Su voz era absoluta indiferencia, destilando un desprecio tan casual que era más insultante que cualquier grito. Habló como si España fuese una mera brisa en un día sin importancia, como si su presencia tuviera menos relevancia que el vuelo de una mosca. Y para enfatizar su punto, volvió a hundir sus labios en el cuello de Portugal con una lentitud deliberada, su lengua trazando patrones perezosos sobre las marcas que ya había dejado, ignorando completamente la interrupción, saboreando el estremecimiento que provocó en ella.
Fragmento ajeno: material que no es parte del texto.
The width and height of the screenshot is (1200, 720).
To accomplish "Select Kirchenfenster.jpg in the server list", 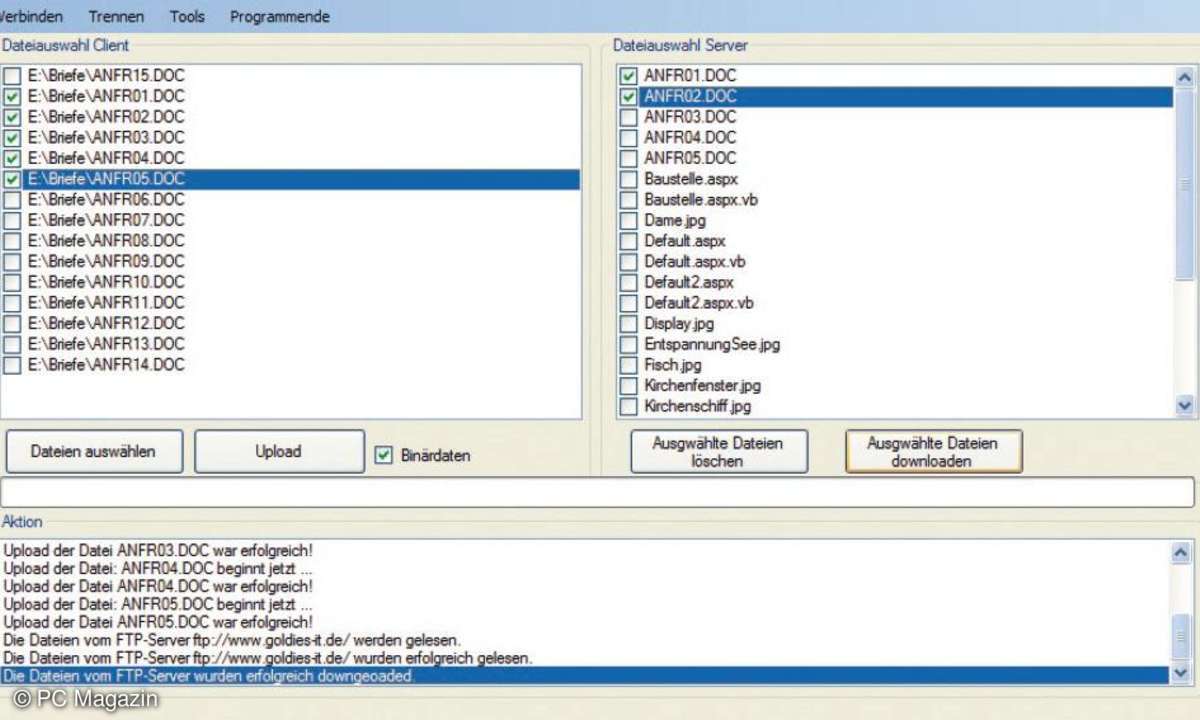I will [703, 386].
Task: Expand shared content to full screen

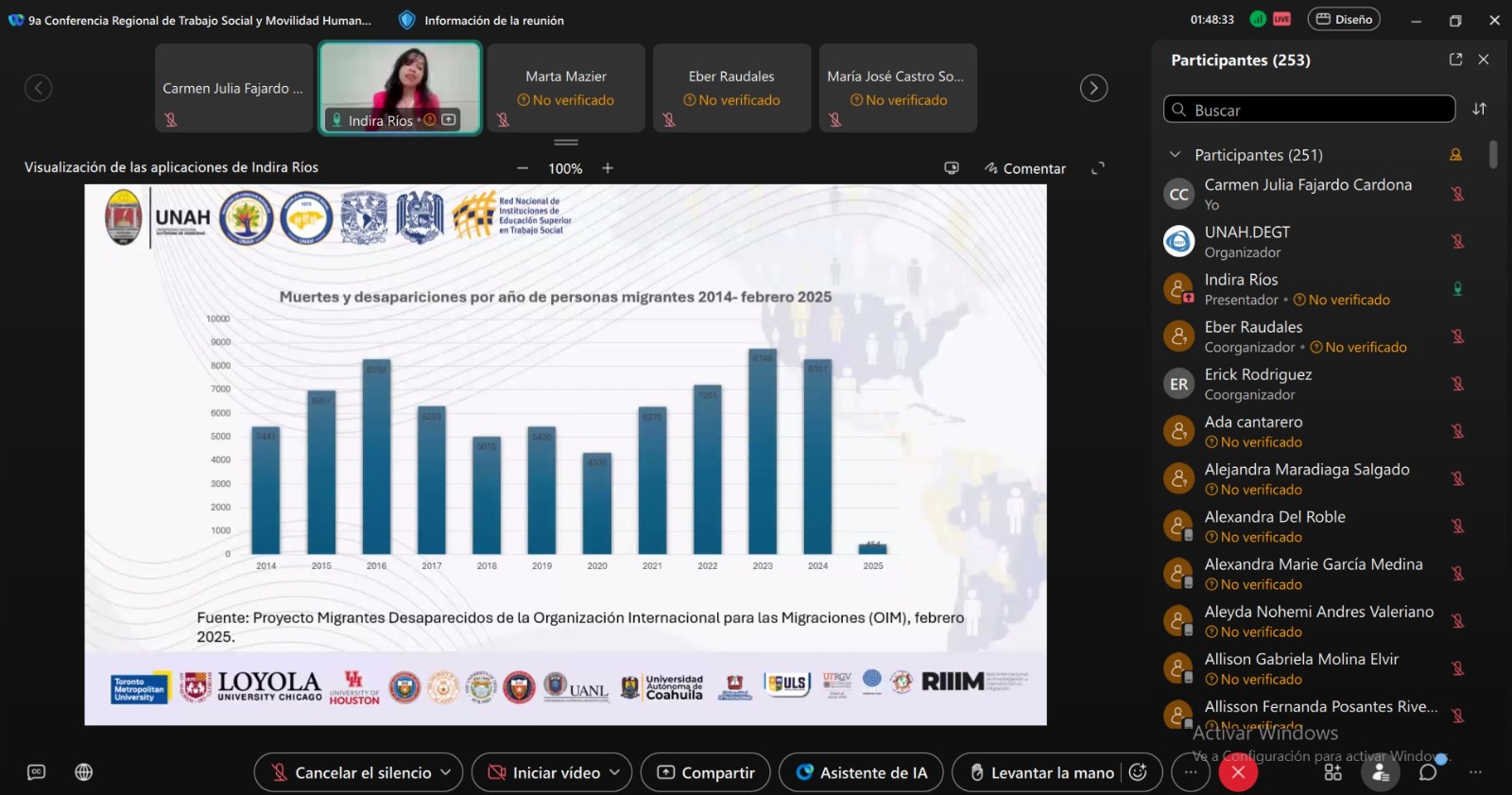Action: [x=1097, y=168]
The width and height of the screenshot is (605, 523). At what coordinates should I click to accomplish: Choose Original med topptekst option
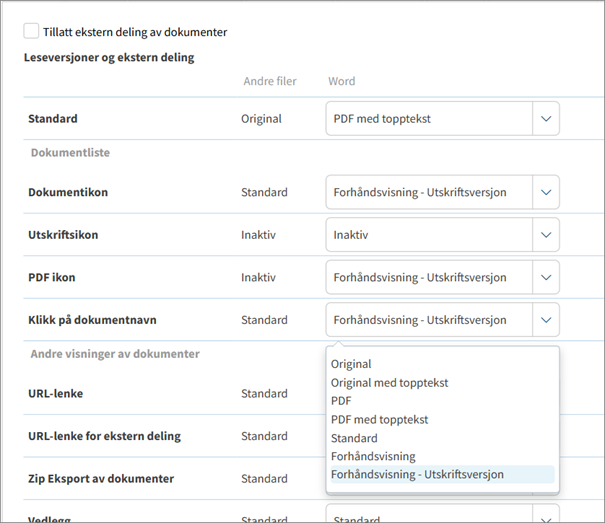coord(390,383)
Sus ojos azules se alzaron para encontrarse con los verdes de España, y sonrió con una crueldad calculada mientras volvía a morder el mismo lugar, más fuerte esta vez, provocando que Portugal ahogara un gemido.
—Mira bien, Antoine —murmuró Francia contra el oído de Portugal, pero lo suficientemente alto para que España lo escuchara—. Esto es lo que se ve cuando alguien sabe cómo tratar a una mujer.
Y para enfatizar su punto, Francia deslizó su mano por el muslo de Portugal, levantándolo y apretándola más contra él, enganchándola contra su erección asegurándose de que España pudiera ver cada detalle de la intimidad que estaba presenciando.
Portugal no podía hablar porque su garganta se había cerrado completamente, como si una mano invisible la estuviera estrangulando. El corazón le golpeaba en el pecho como un tambor de guerra tocado por un percusionista enloquecido, tan fuerte y errático que las pulsaciones le reventaban en las costillas y le hacían doler el estómago con náuseas. Su mente le gritaba órdenes contradictorias: empujarlo, cubrirse, huir, explicar, mentir, desaparecer. Pero su cuerpo la había traicionado completamente, cada músculo paralizado por una mezcla tóxica de vergüenza, terror y—lo más horrible de todo— excitación que aún pulsaba entre sus piernas como una acusación viviente.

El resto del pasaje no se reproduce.